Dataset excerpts
"""
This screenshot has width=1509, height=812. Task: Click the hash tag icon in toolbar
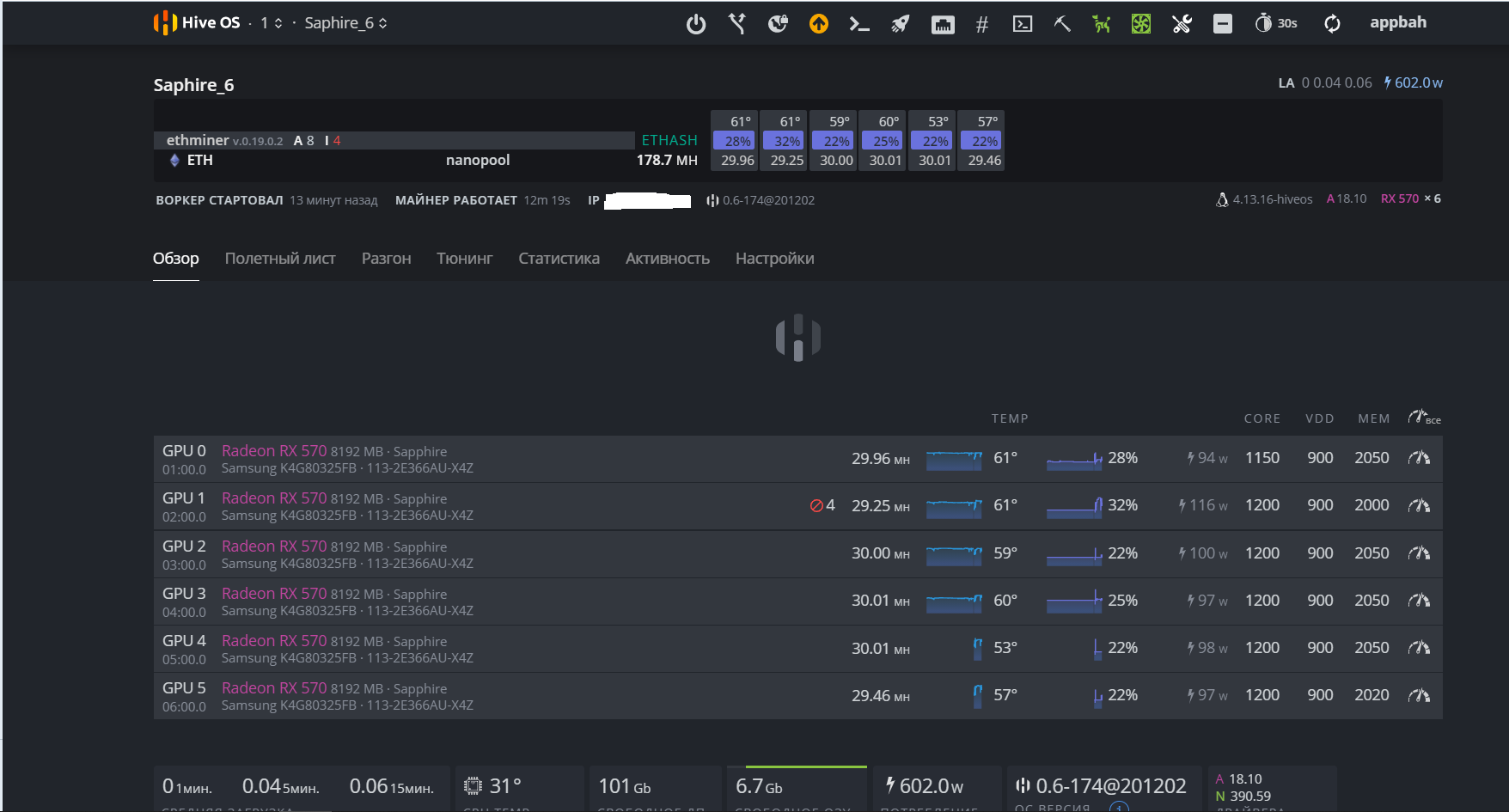pyautogui.click(x=982, y=24)
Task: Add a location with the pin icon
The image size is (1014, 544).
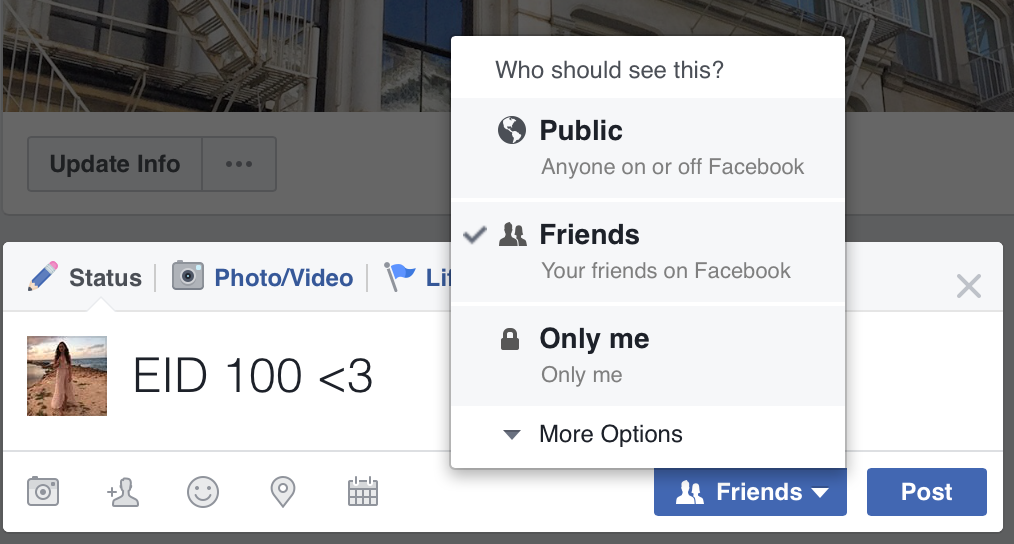Action: pyautogui.click(x=283, y=491)
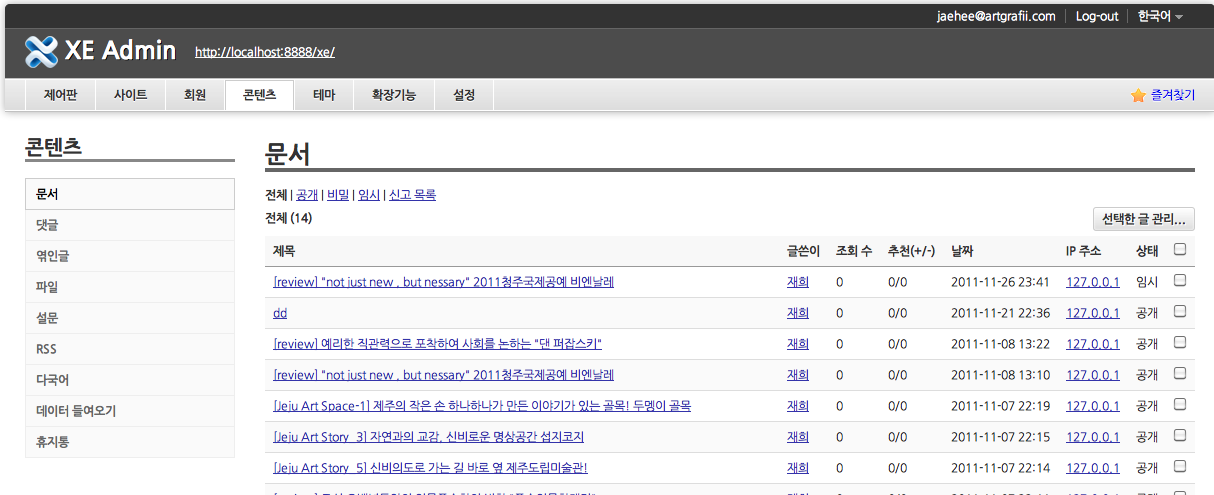The width and height of the screenshot is (1214, 495).
Task: Check the box for the 'dd' document
Action: coord(1180,312)
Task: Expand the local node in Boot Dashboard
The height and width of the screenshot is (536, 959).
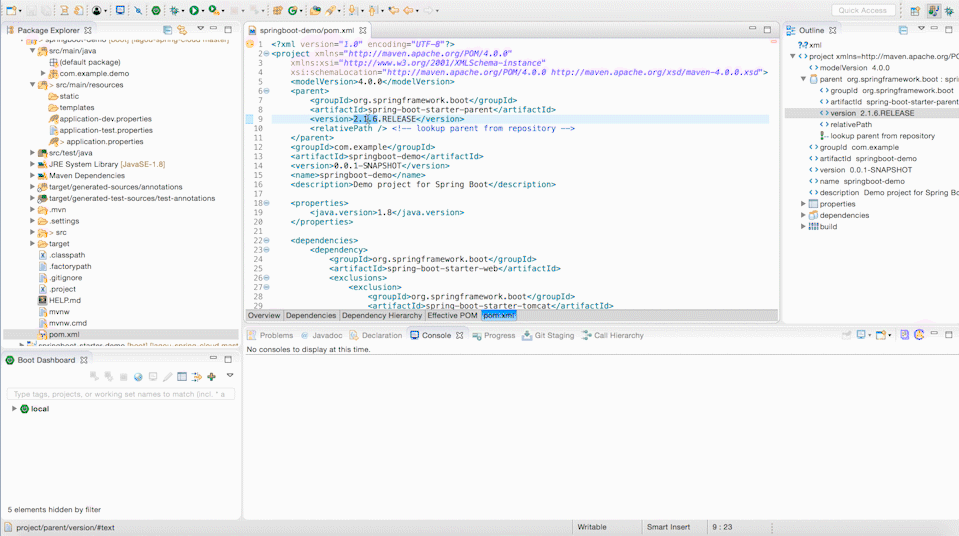Action: 14,409
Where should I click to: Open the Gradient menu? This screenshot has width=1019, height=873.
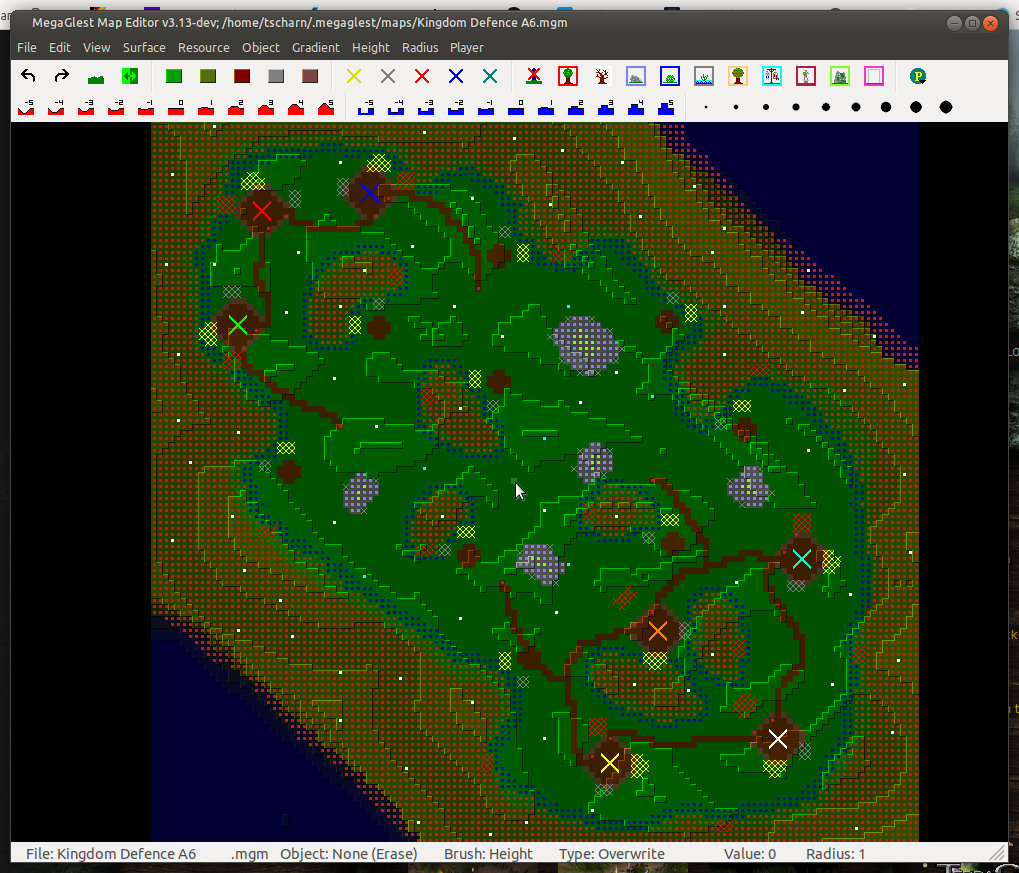click(316, 47)
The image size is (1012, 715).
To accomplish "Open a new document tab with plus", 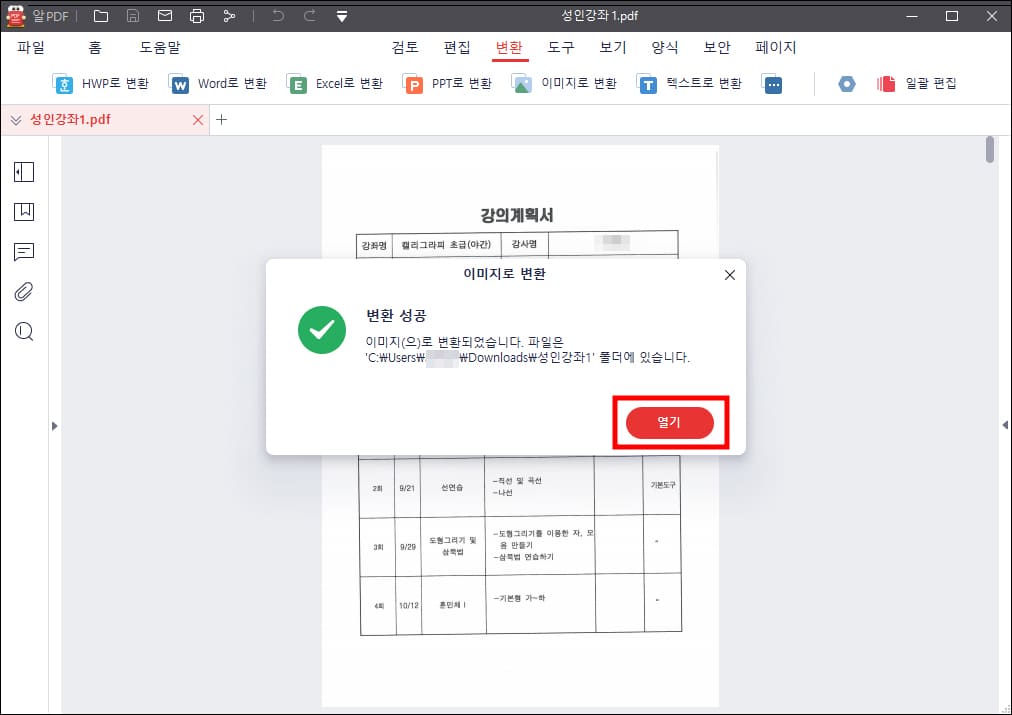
"""
--- Instructions for the task ---
I would like the lines from the one with "Where should I" through the last line of the data above retyped exactly, with pictures left out, please.

--- Problem solution ---
Where should I click to: Open the Gradient menu? This screenshot has width=1019, height=873.
click(316, 47)
The image size is (1012, 715).
To accomplish "Open a new document tab with plus", 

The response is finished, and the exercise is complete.